3. I found the experimental data very convincing and conclusive. Nonetheless, it is not clear to me why platelets aggravate APAP. Can the authors speculate and/or provide data? Does platelet binding affect the polarization or function of the hepatic macrophages?

In the current study, we did not elucidate the underlying mechanism by which platelets exacerbate APAP-induced liver injury. This is clearly an important question and has not been addressed. There are two studies of the role of platelets in liver repair after APAP-induced injury. One report described a detrimental role of platelets through blocking the recruitment of reparative neutrophils.[5] Another study showed that AILI was associated with elevated plasma levels of von Willebrand Factor (vWF), which prolonged hepatic platelet accumulation and delayed repair of APAP-injured liver in mice.[6] We included additional discussion in the revised manuscript regarding how platelets might aggravate APAP(Manuscript Page 19-20, Line 505-522). So far, we have not found any studies regarding whether platelets could affect the polarization or function of the hepatic macrophages. This idea certainly warrants further investigation.
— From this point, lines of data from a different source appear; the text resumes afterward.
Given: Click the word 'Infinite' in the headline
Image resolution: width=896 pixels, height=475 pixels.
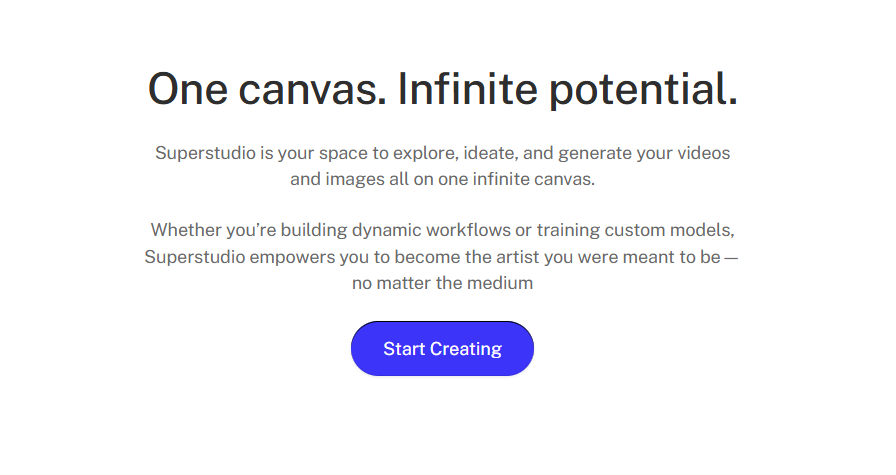Looking at the screenshot, I should pos(467,89).
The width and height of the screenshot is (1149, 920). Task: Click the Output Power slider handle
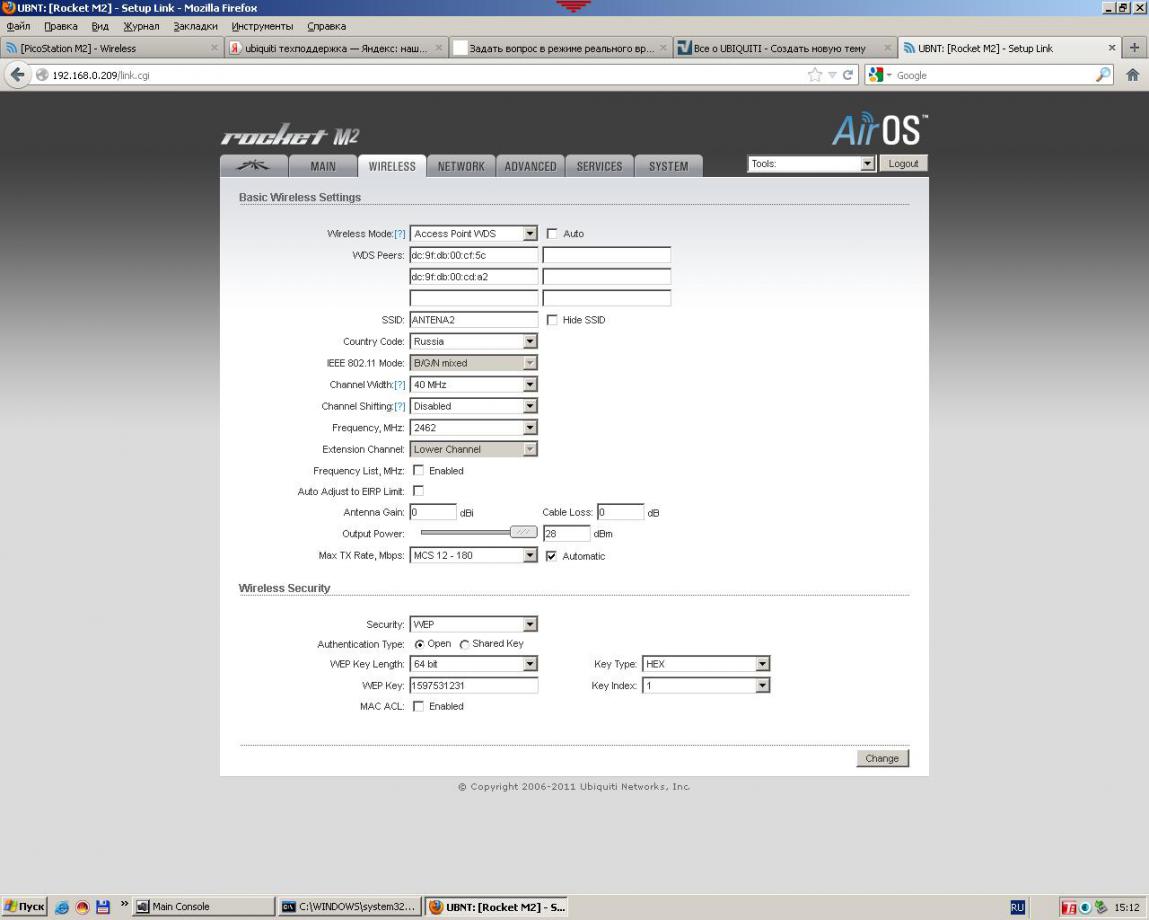coord(523,533)
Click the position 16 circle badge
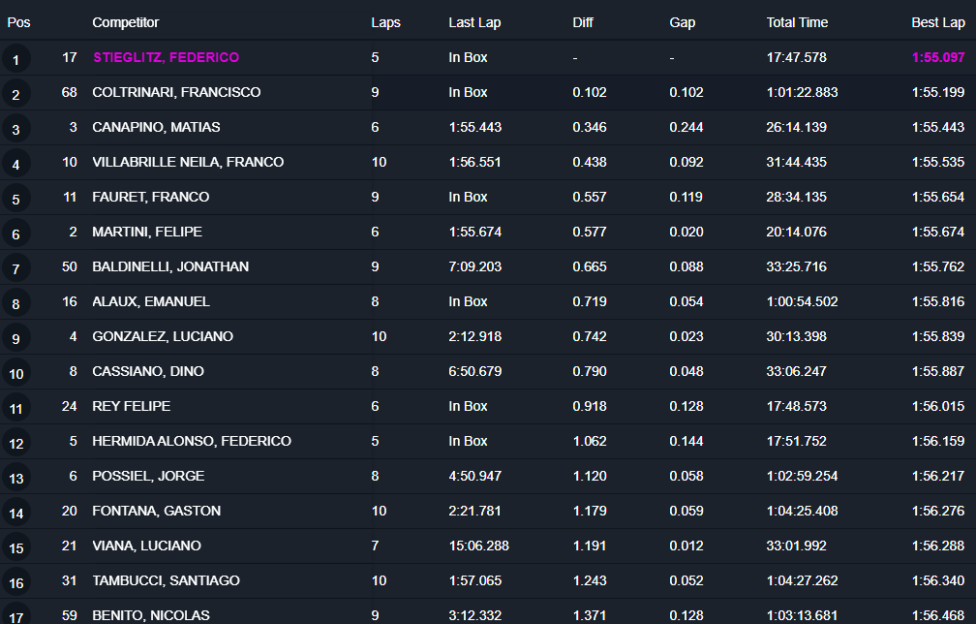The height and width of the screenshot is (624, 976). click(16, 583)
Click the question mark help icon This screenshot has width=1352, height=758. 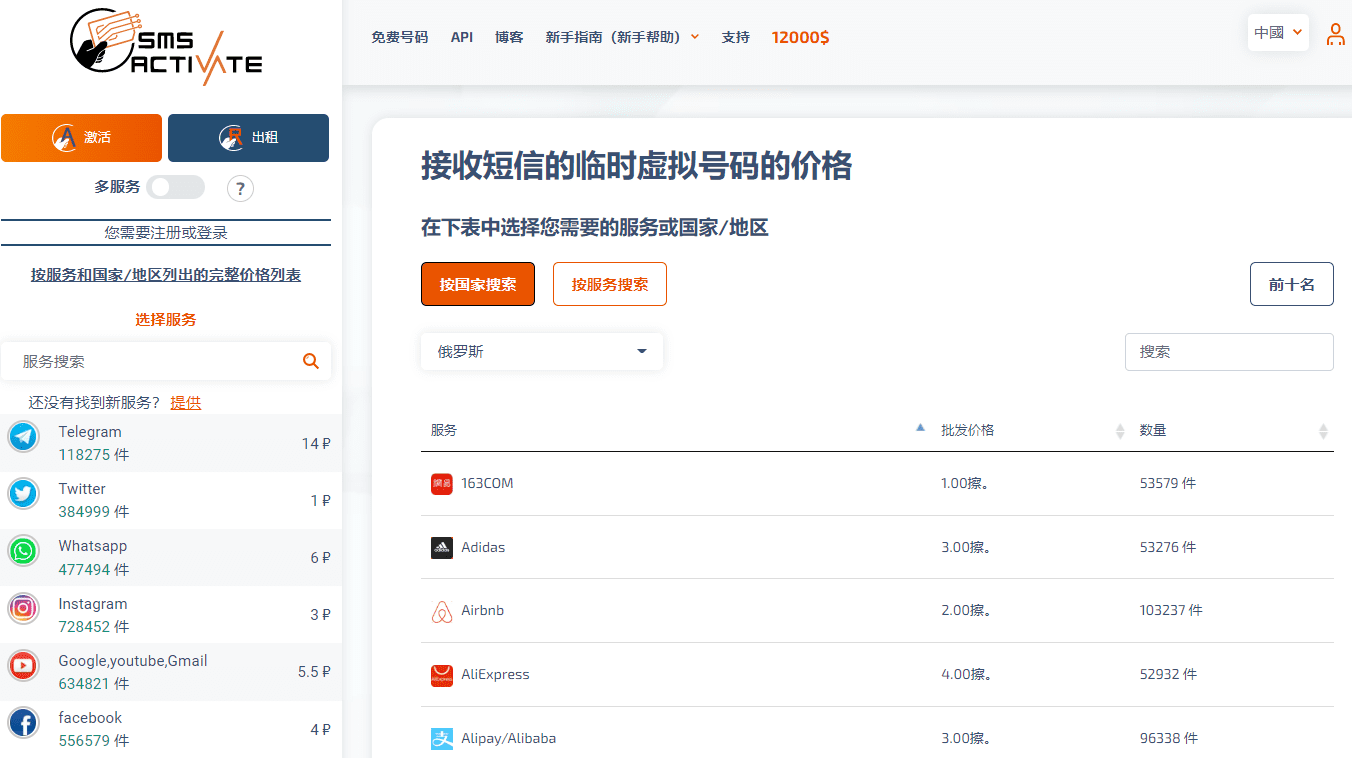click(x=240, y=188)
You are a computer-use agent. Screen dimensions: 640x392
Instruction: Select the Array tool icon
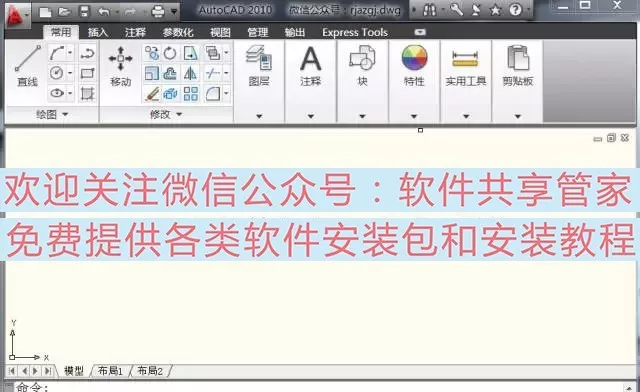click(191, 94)
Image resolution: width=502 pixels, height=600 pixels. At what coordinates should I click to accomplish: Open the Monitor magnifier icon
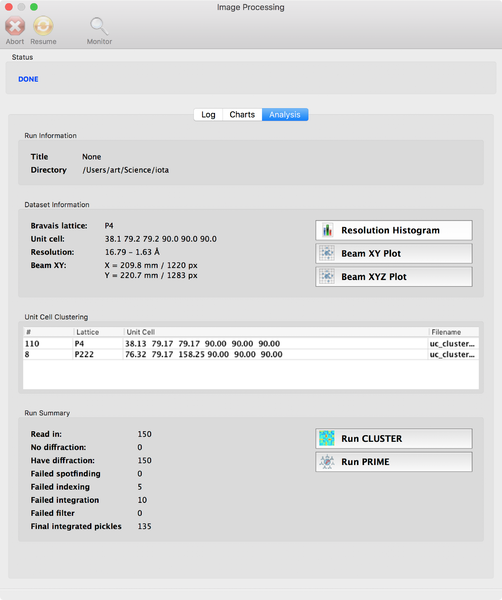coord(99,26)
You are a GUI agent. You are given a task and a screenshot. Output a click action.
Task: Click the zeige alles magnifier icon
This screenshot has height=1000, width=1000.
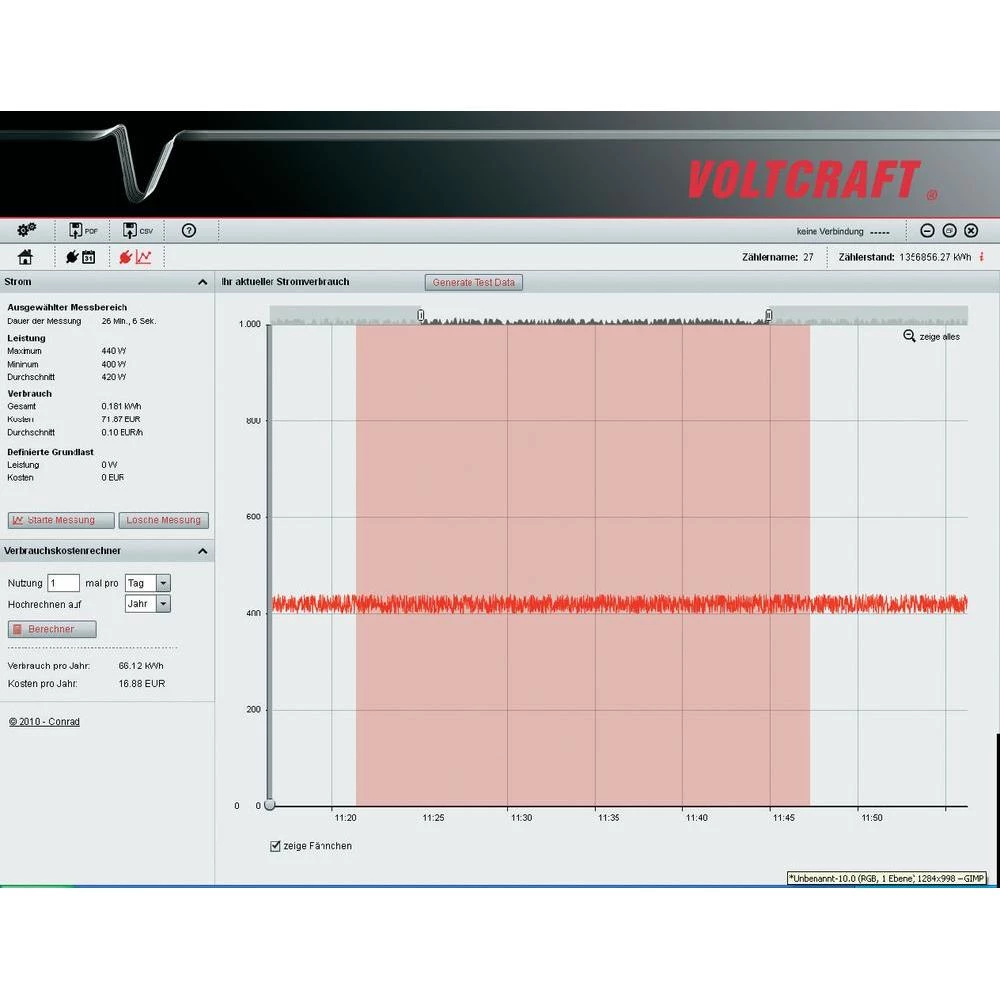point(909,336)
4. I share the author's excitement about the α-hChi3l1 mAb approach. From a clinical perspective, it would be interesting to combine this treatment with N-acetyl cysteine treatment. Moreover, it would be important and relevant to see, how "late" you can apply this. 3 hrs after APAP is still early (way before the ALT peak). Would 6h or 12h after APAP still protect from AILI?

These are very important questions to address. We have started to evaluate the efficacies of a panel of our antibodies, and the experiment design includes varying the dose and timing of antibody treatments as well as in combination with NAC.

References:

[1] S. N. Campion et al., "Hepatic Mrp4 induction following acetaminophen exposure is dependent on Kupffer cell function," (in English), American Journal of Physiology-Gastrointestinal and Liver Physiology, vol. 295, no. 2, pp. G294-G304, Aug 2008.

[2] C. Ju et al., "Protective role of Kupffer cells in acetaminophen-induced hepatic injury in mice," Chem Res Toxicol, vol. 15, no. 12, pp. 1504-13, Dec 2002.

[3] X. Jin et al., "Serum chitinase-3-like protein 1 is a biomarker of liver fibrosis in patients with chronic hepatitis B in China," (in English), Hepatobiliary and Pancreatic Diseases International, vol. 19, no. 4, pp. 384-389, Aug 2020.

[4] C. Nojgaard et al., "Serum levels of YKL-40 and PIIINP as prognostic markers in patients with alcoholic liver disease," (in English), Journal of Hepatology, vol. 39, no. 2, pp. 179-186, Aug 2003.

[5] A. Chauhan et al., "The platelet receptor CLEC-2 blocks neutrophil mediated hepatic recovery in acetaminophen induced acute liver failure," Nat Commun, vol. 11, no. 1, p. 1939, Apr 22 2020.

[6] D. Groeneveld et al., "Von Willebrand factor delays liver repair after acetaminophen-induced acute liver injury in mice," J Hepatol, vol. 72, no. 1, pp. 146-155, Jan 2020.